Is there a way to iteratively plot data using seaborn's sns.boxplot() without having the boxplots overlap? (without combining datasets into a single pd.DataFrame())
Background
Sometimes when comparing different (e.g. size/shape) datasets, a mutual comparison is often useful and can be made by binning the datasets by a different shared variable (via pd.cut() and df.groupby(), as shown below). 
Previously, I have iteratively plotted these "binned" data as boxplots on the same axis  by looping separate DataFrames using matplotlib's ax.boxplot() (by providing y axis location values as a position argument to to ensure boxplots don't overlap).  
Example
Below is an simplified example that shows the overlapping plots in when using sns.boxplot():
import seaborn as sns
import random
import pandas as pd
import matplotlib.pyplot as plt
# Get the tips dataset and select a subset as an example
tips = sns.load_dataset("tips")
variable_to_bin_by = 'tip'
binned_variable = 'total_bill'
df = tips[[binned_variable,  variable_to_bin_by] ]
# Create a second dataframe with different values and shape
df2 = pd.concat( [ df.copy() ] *5 )    
# Use psuedo random numbers to convey that df2 is different to df
scale = [ random.uniform(0,2) for i in range(len(df2[binned_variable])) ]  
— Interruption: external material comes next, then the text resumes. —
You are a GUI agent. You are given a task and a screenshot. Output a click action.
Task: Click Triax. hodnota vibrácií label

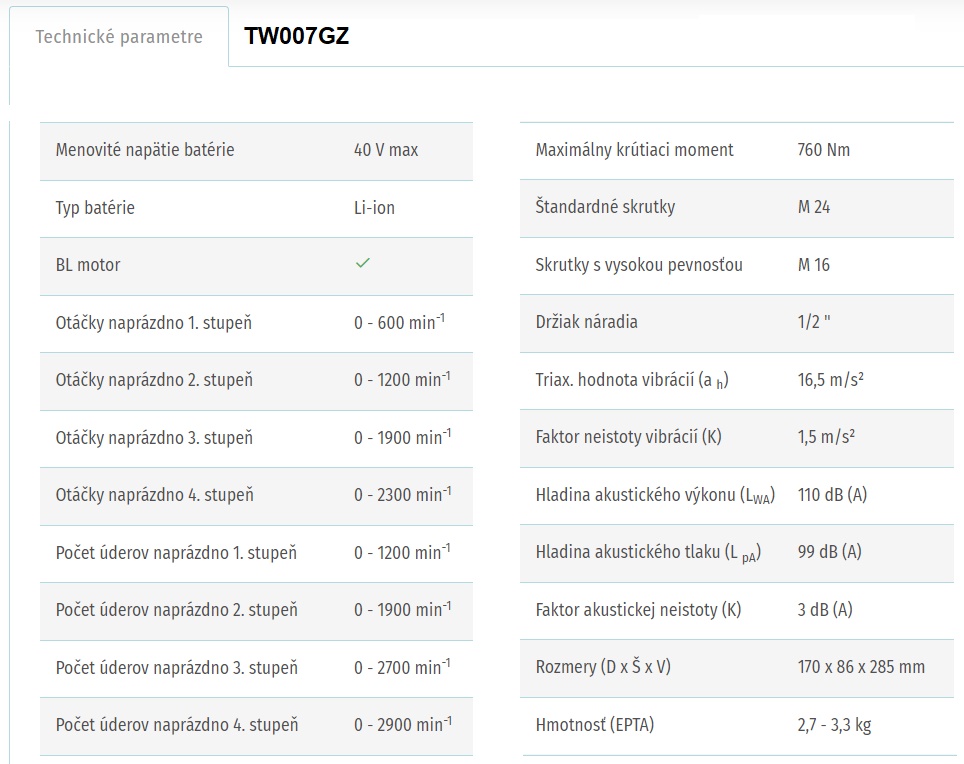tap(632, 380)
df2[ binned_variable ] = df2[binned_variable].values * scale * 5
dfs = [ df, df2 ]
# Group the data by a list of bins
bins = [0, 1, 2, 3, 4]
for n, df in enumerate( dfs ):
    gdf = df.groupby( pd.cut(df[variable_to_bin_by].values, bins ) )
    data = [ i[1][binned_variable].values  for i in gdf]
    dfs[n] = pd.DataFrame( data, index = bins[:-1])
# Create an axis for both DataFrames to be plotted on
fig, ax = plt.subplots()
# Loop the DataFrames and plot
colors = ['red', 'black']    
for n in range(2):
    ax = sns.boxplot( data=dfs[n].T, ax=ax, width=0.2, orient='h', 
                      color=colors[n] )
plt.ylabel( variable_to_bin_by )
plt.xlabel( binned_variable )
plt.show()
More detail
I realise the simplified example above could resolved by combining the DataFrames and providing the hue argument to sns.boxplot(). 
Updating the index of the DataFrames provide also doesn't help, as y values from the last DataFrame provided is then used.
Providing the kwargs argument (e.g. kwargs={'positions': dfs[n].T.index}) won't work as this raises a TypeError.
TypeError: boxplot() got multiple values for keyword argument 'positions'
The setting sns.boxplot()'s dodge argument to True doesn't solve this.